• **TASK REQUIREMENTS**
Below is a listing. Quote from it, exactly, the lines from the one containing "Click the Beta strand track label" down to the one containing "Given: Open the live chat support icon", both ends included, and nothing else.

____

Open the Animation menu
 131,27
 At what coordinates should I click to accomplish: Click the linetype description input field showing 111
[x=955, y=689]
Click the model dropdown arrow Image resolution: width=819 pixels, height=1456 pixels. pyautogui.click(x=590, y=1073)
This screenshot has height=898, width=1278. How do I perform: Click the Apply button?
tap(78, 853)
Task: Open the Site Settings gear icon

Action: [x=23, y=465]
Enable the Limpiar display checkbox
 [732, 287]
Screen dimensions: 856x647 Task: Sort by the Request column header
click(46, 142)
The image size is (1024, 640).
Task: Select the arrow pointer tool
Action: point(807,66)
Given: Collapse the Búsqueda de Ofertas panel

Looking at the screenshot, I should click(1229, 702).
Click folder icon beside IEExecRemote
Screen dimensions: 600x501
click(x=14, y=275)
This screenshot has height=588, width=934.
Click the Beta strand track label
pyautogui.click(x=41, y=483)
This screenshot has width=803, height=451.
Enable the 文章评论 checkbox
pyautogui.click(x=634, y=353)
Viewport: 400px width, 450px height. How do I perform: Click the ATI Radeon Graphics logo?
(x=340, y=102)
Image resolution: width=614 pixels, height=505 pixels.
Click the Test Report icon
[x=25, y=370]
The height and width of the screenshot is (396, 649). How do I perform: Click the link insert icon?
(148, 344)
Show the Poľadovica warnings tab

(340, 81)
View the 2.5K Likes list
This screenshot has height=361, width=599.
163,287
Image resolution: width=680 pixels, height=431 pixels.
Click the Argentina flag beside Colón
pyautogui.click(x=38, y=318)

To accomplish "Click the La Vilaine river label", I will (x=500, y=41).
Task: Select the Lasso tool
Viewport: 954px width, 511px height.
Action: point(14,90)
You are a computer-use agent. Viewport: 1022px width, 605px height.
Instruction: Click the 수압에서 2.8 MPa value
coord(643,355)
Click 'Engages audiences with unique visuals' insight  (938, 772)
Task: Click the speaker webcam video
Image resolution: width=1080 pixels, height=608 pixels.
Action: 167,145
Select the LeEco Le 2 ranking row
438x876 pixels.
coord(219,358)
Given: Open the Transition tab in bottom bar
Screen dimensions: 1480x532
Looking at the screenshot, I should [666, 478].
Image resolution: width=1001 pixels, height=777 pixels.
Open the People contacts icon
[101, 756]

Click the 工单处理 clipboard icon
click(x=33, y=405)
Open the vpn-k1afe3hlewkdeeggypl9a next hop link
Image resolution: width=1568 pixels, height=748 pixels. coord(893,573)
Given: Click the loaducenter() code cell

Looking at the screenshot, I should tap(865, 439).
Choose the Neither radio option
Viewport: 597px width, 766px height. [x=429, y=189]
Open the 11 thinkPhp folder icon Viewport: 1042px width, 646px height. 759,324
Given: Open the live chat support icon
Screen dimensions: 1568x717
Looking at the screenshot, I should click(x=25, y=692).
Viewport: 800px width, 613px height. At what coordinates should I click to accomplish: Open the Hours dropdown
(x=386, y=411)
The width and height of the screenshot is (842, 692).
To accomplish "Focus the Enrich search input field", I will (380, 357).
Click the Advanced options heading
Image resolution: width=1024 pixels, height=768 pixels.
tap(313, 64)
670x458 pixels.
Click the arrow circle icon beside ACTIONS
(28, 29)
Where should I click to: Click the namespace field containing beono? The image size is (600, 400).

____

• **TASK OUTPUT**
Click the Beta strand track label
pyautogui.click(x=41, y=483)
This screenshot has width=803, height=451.
Enable the 文章评论 checkbox
pyautogui.click(x=634, y=353)
Viewport: 400px width, 450px height. How do I perform: Click the ATI Radeon Graphics logo?
(x=340, y=102)
Image resolution: width=614 pixels, height=505 pixels.
Click the Test Report icon
[x=25, y=370]
The height and width of the screenshot is (396, 649). How do I perform: Click the link insert icon?
(148, 344)
Show the Poľadovica warnings tab

(340, 81)
View the 2.5K Likes list
This screenshot has height=361, width=599.
163,287
Image resolution: width=680 pixels, height=431 pixels.
Click the Argentina flag beside Colón
pyautogui.click(x=38, y=318)

To accomplish "Click the La Vilaine river label", I will (x=500, y=41).
Task: Select the Lasso tool
Viewport: 954px width, 511px height.
Action: point(14,90)
You are a computer-use agent. Viewport: 1022px width, 605px height.
Instruction: Click the 수압에서 2.8 MPa value
coord(643,355)
Click 'Engages audiences with unique visuals' insight  (938, 772)
Task: Click the speaker webcam video
Image resolution: width=1080 pixels, height=608 pixels.
Action: 167,145
Select the LeEco Le 2 ranking row
438x876 pixels.
coord(219,358)
Given: Open the Transition tab in bottom bar
Screen dimensions: 1480x532
Looking at the screenshot, I should [666, 478].
Image resolution: width=1001 pixels, height=777 pixels.
Open the People contacts icon
[101, 756]

Click the 工单处理 clipboard icon
click(x=33, y=405)
Open the vpn-k1afe3hlewkdeeggypl9a next hop link
Image resolution: width=1568 pixels, height=748 pixels. coord(893,573)
Given: Click the loaducenter() code cell

Looking at the screenshot, I should tap(865, 439).
Choose the Neither radio option
Viewport: 597px width, 766px height. [x=429, y=189]
Open the 11 thinkPhp folder icon Viewport: 1042px width, 646px height. 759,324
Given: Open the live chat support icon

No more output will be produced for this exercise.